Fish is a better dietary element for someone ridding his body of a virus; not too heavy, yet capable of absorbing enough flavor to reawaken the taste buds.
The fish in this case was cod. I lucked out and got a fillet with two chunky lobes, with a decent expiration date and no gray fluids in the bottom of the package.
I separated the pieces of the fillet, patted them dry and seasoned them with salt and black pepper. In an ovenproof pan, over high heat, I warmed a mix of half olive oil and half butter. Just as the butter began to change color I popped in the fillets and allowed them to brown undisturbed for about three minutes. Then, I added a copious amount of crushed dried thyme and a squinch of lemon juice and slipped the pan into a 425 degree oven on the middle rack.
As the fish cooked I threw a mess of frozen green peas into a shimmer of boiling water and I tossed some fresh angel hair pasta into a kettle of boiling salted water. Three minutes later, the angel hair was ready. I drained it, then threw it back into the now empty pan with several knobs of butter, some crushed garlic and a shower of chopped, fresh parsley. The peas came to a boil. I let them cook a moment, just until they heated through, then drained them and, as with the pasta, put them back into their pan with butter and fresh-ground black pepper.
Allowing it ten minutes in the oven, I pulled out the fish and gave each piece its only turn of the night. A bit more salt and pepper and back into the oven for two more minutes.
The fish and pasta were great with some of the now dark oil and butter dribbled on top.
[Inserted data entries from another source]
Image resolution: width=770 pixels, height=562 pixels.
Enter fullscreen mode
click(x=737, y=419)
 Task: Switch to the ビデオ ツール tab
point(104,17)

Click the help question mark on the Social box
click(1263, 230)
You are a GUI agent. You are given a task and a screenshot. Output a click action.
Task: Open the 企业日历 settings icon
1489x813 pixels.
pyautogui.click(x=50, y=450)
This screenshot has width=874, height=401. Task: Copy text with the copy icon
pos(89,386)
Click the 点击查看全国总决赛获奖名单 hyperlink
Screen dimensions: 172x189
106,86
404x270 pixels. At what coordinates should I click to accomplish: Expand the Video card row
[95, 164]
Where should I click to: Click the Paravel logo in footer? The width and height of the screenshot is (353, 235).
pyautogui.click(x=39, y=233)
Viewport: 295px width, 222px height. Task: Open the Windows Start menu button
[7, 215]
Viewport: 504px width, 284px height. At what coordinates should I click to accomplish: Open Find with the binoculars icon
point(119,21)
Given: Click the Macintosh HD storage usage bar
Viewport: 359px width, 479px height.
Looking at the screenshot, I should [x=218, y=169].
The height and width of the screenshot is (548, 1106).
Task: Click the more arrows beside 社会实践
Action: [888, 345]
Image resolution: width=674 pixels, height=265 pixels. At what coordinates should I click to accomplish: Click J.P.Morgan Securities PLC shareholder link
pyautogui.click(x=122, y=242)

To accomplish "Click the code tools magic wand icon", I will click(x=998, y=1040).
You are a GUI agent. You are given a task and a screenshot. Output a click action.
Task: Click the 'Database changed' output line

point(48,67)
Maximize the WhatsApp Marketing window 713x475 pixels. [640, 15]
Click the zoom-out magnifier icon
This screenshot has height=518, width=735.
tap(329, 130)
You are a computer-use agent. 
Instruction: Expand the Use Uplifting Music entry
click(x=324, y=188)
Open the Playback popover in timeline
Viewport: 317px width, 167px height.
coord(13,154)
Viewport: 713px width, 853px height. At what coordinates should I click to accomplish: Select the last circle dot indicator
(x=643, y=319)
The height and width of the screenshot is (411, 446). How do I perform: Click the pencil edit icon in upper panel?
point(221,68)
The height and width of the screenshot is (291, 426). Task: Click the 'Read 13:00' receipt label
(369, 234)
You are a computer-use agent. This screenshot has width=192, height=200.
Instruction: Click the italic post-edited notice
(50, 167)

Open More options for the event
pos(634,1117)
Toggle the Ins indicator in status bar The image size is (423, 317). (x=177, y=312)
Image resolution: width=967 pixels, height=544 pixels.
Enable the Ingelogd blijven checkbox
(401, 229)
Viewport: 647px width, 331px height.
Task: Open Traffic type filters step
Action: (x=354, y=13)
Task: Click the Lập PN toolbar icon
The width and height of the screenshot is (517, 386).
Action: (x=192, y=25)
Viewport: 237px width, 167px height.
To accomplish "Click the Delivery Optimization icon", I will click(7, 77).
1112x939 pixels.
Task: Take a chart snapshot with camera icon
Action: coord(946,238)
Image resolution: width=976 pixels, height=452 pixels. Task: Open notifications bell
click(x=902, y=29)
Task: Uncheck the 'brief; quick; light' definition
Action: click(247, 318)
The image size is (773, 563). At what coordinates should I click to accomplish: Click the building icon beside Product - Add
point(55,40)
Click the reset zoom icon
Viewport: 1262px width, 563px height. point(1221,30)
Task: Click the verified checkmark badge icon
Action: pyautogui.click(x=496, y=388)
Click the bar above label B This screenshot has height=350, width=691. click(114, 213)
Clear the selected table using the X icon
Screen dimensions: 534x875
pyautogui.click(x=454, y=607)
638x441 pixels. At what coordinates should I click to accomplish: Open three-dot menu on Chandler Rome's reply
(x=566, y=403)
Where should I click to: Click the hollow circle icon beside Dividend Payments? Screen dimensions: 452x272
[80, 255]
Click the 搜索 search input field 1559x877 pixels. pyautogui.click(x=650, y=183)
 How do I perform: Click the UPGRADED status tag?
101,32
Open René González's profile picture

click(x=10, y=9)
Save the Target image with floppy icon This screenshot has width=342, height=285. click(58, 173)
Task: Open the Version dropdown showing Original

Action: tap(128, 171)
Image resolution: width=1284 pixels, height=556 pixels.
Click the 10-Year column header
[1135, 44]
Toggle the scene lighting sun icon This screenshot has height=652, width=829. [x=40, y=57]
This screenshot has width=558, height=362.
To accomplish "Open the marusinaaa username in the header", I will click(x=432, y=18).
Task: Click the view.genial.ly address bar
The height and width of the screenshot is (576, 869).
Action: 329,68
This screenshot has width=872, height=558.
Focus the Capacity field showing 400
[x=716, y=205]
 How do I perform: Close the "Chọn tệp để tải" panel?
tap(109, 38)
I could almost taste it. The warm food loosened up the unspeakable stuff in my sinuses.
Tonight, who knows? Perhaps something with a ton of capsaicin. That'll drive the rascals out!
My body feels stronger, my head clearer. Perhaps I've repelled this invasion.
Maybe I'm only a day or two away from some wine, some of that rich Central Coast zinfandel for a peppery kick and a head full of tannins.
Unlike a couple of days ago, I'm now confident I'll rid myself of this insult. I'll feel better. I'll beat back the virus, this time.
The answer once I'm well: Eat, drink, enjoy. Because I have no doubt about one thing: Ultimately, to the simple go the spoils.